**Your goal**: Reproduce the rows below word for word, leaving out the pictures.
+--
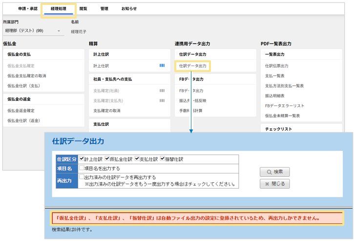The width and height of the screenshot is (354, 241).
Task: Enable 項目名を出力する checkbox
Action: pyautogui.click(x=82, y=168)
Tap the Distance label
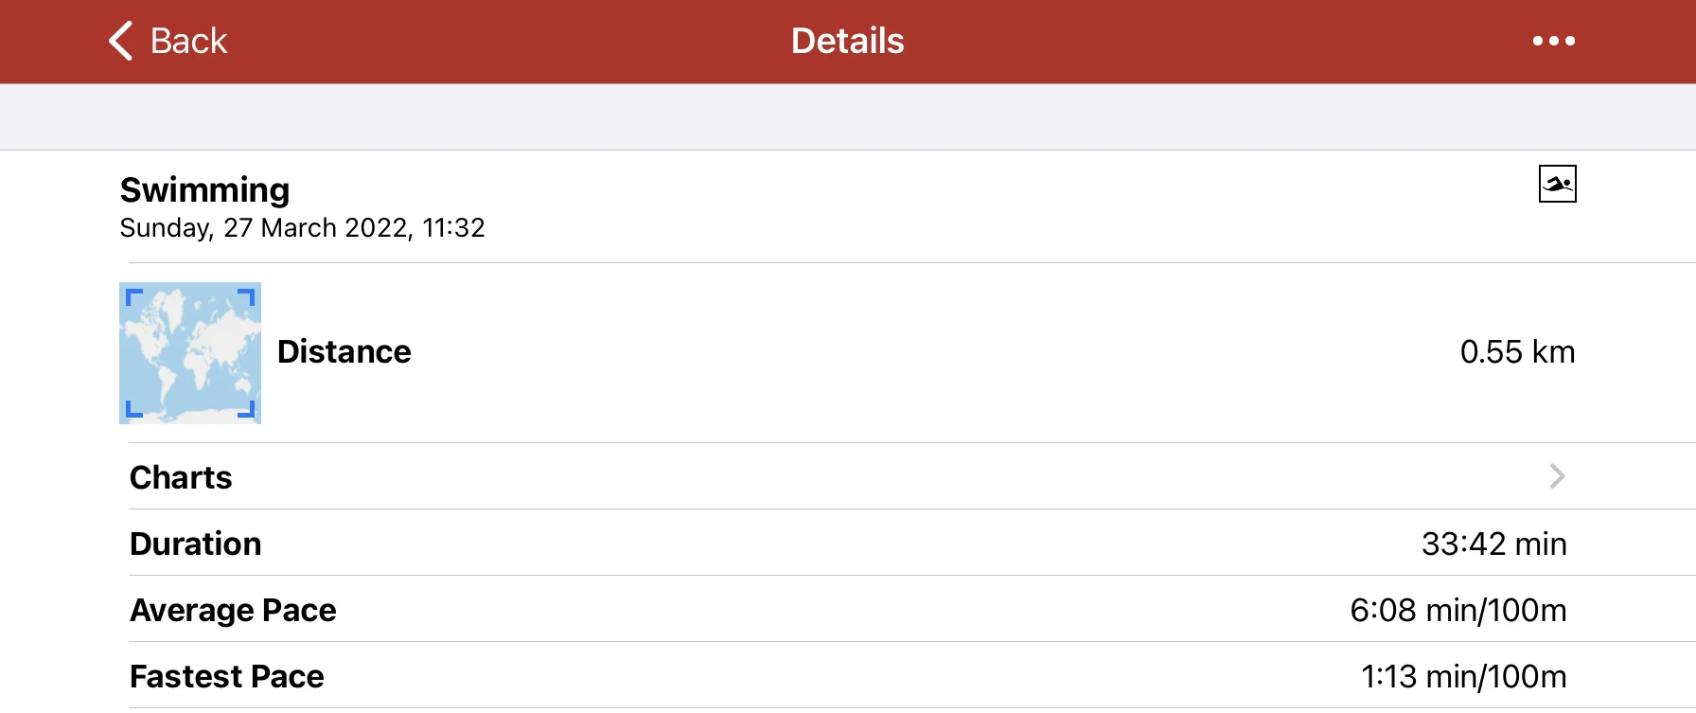This screenshot has height=713, width=1696. (x=344, y=352)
+--
**Exercise response**:
The width and height of the screenshot is (354, 241).
Task: Enable 項目名を出力する checkbox
Action: pyautogui.click(x=82, y=168)
Tap the Distance label
This screenshot has height=713, width=1696. (x=344, y=352)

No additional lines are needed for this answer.